_THE TASK_. Print the records below exactly, from the line containing "Task: Click the Share Audio button" down to the line containing "You are a computer-use agent.", both lines included, and omit every picture.

_EXCERPTED DATA_.
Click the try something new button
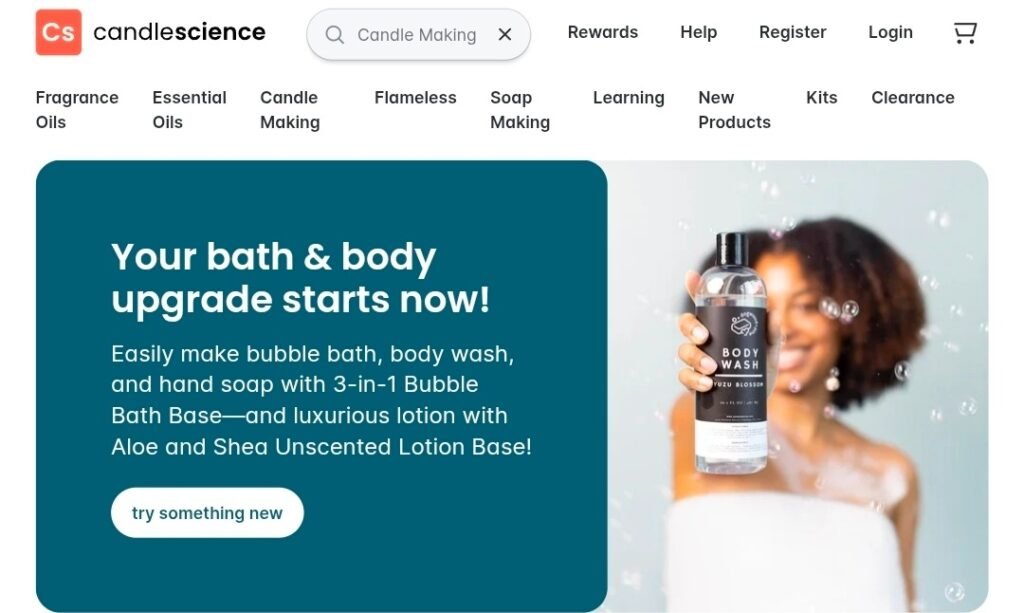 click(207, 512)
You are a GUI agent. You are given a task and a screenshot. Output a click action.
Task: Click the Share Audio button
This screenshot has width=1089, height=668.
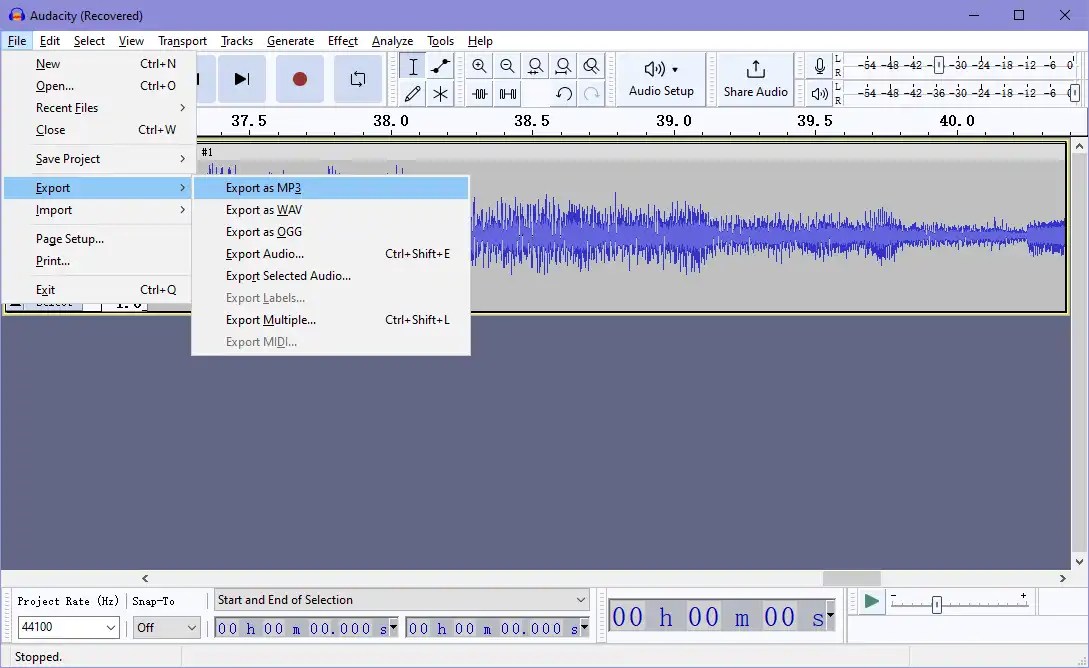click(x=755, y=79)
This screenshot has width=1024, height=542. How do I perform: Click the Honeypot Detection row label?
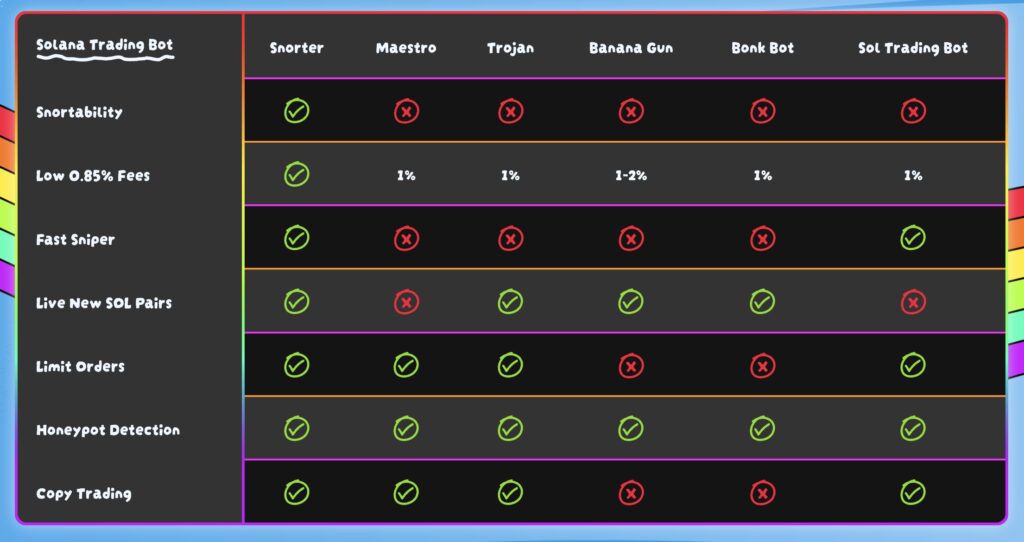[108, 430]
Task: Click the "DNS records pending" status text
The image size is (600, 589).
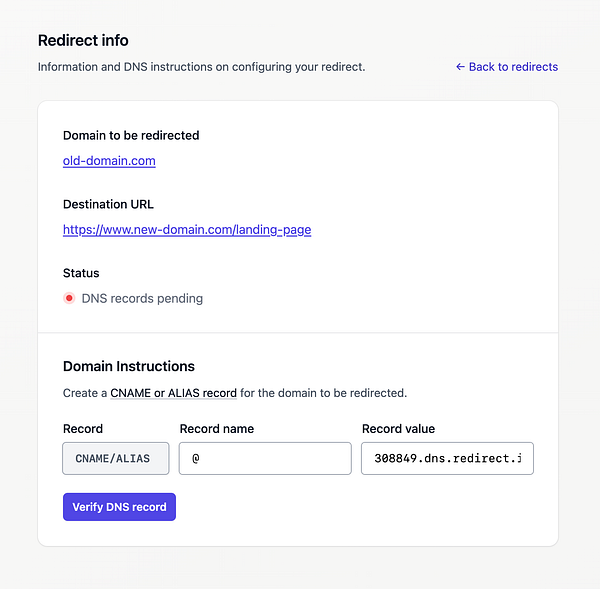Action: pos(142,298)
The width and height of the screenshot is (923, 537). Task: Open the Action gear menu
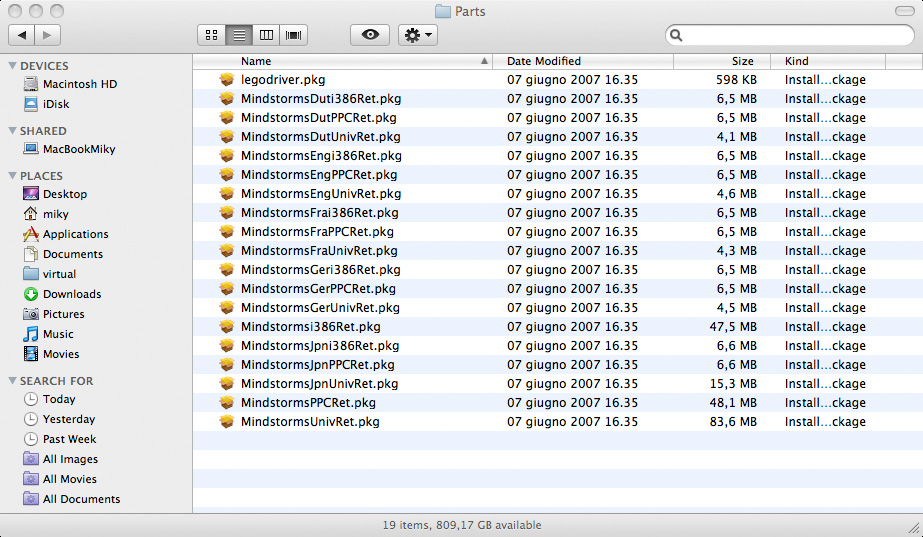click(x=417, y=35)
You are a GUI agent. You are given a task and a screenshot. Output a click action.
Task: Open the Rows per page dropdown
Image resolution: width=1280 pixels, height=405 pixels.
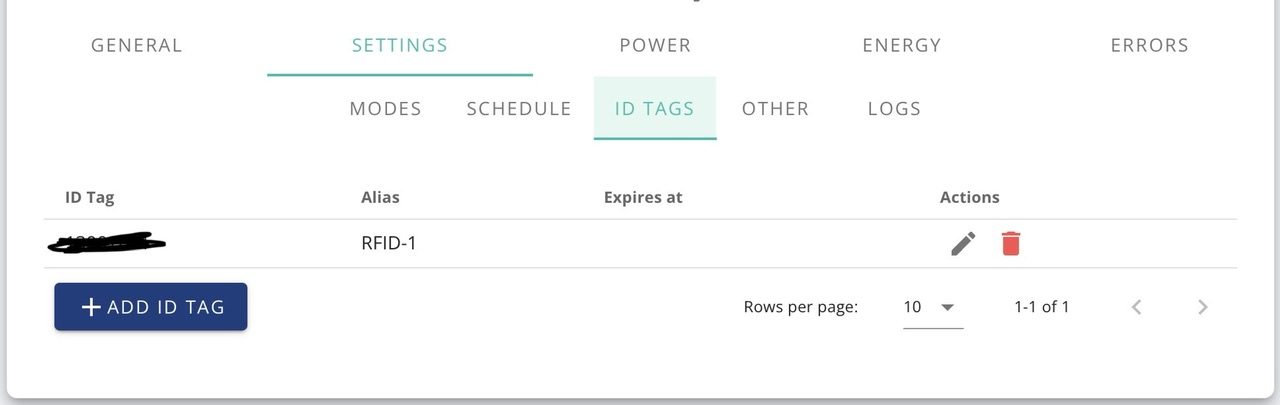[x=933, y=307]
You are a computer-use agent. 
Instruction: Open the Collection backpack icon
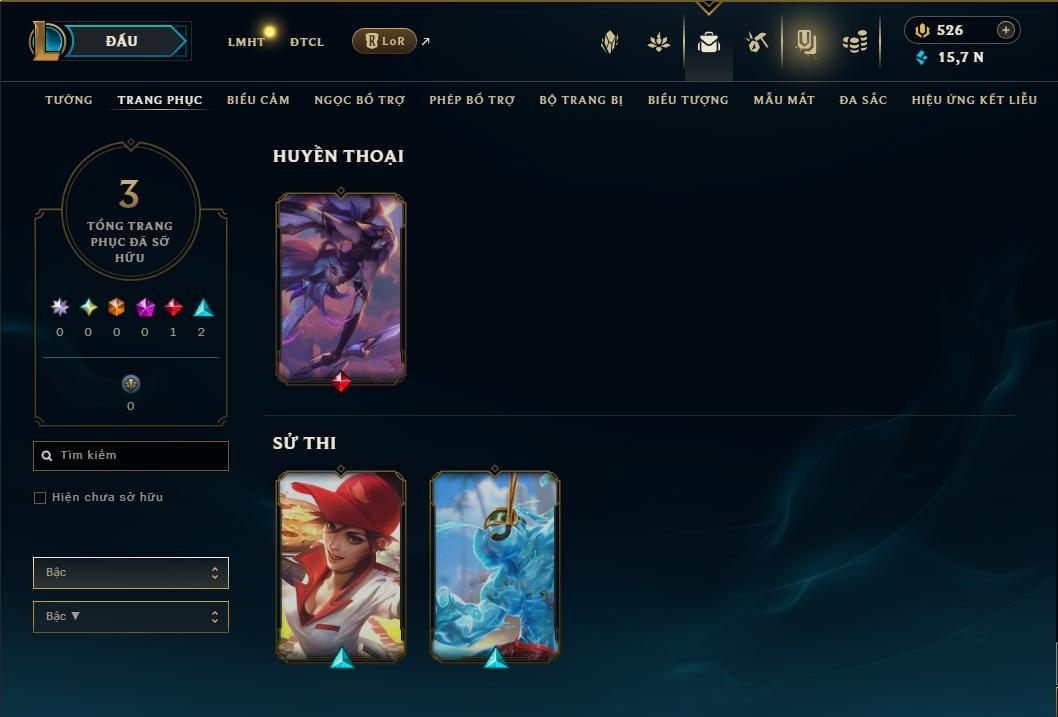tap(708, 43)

==

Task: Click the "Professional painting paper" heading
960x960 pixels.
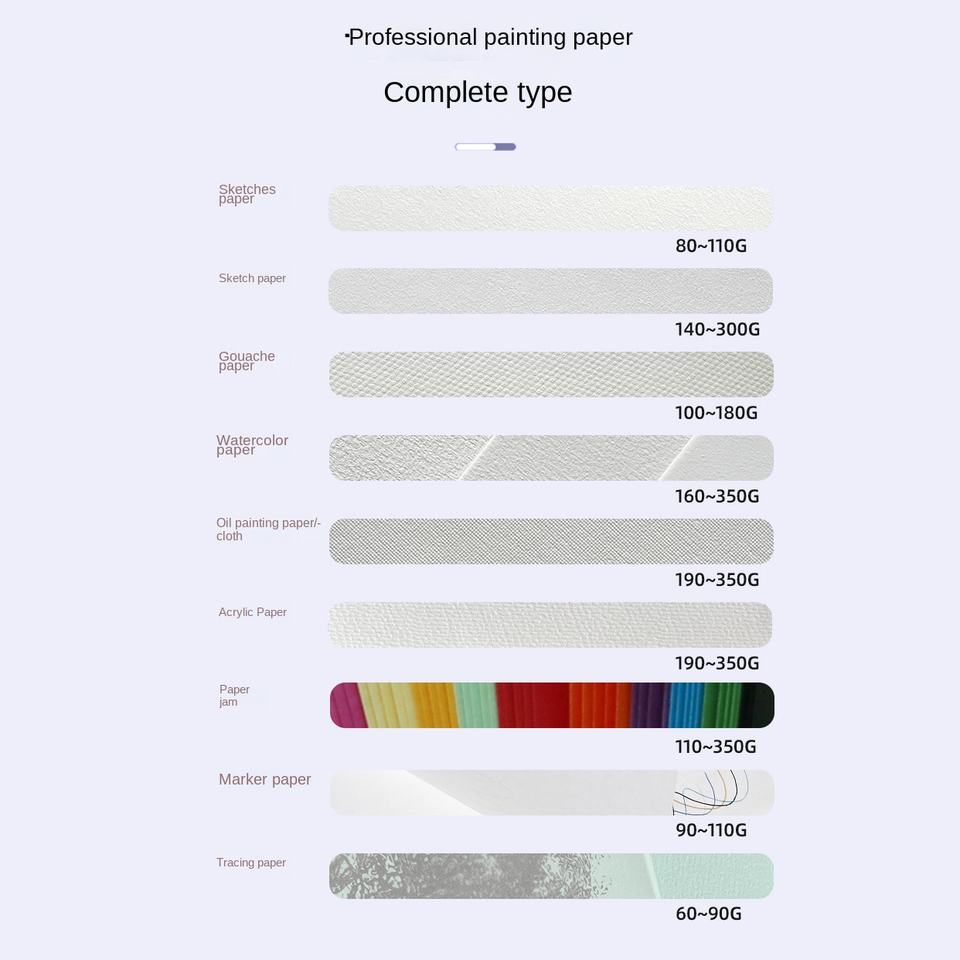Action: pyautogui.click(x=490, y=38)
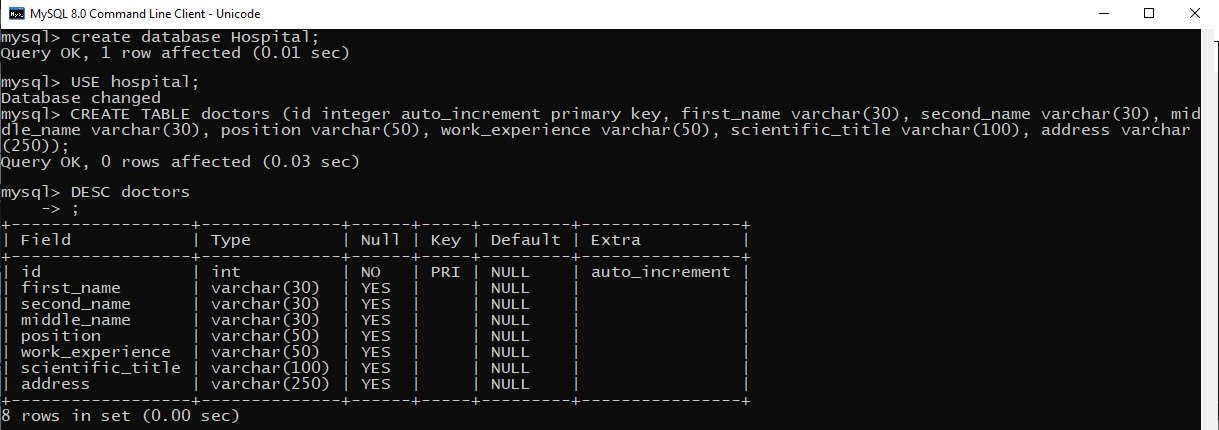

_TASK SOLUTION_.
Task: Click the Share Audio button
This screenshot has width=1089, height=668.
click(x=755, y=79)
This screenshot has width=1024, height=542. How do I perform: Click the Honeypot Detection row label?
[108, 430]
Task: Click the "DNS records pending" status text
The image size is (600, 589).
Action: pos(142,298)
The width and height of the screenshot is (923, 537). Task: Open the Action gear menu
click(x=417, y=35)
You are a GUI agent. You are given a task and a screenshot. Output a click action.
Task: Open the Rows per page dropdown
Image resolution: width=1280 pixels, height=405 pixels.
[x=933, y=307]
You are a computer-use agent. 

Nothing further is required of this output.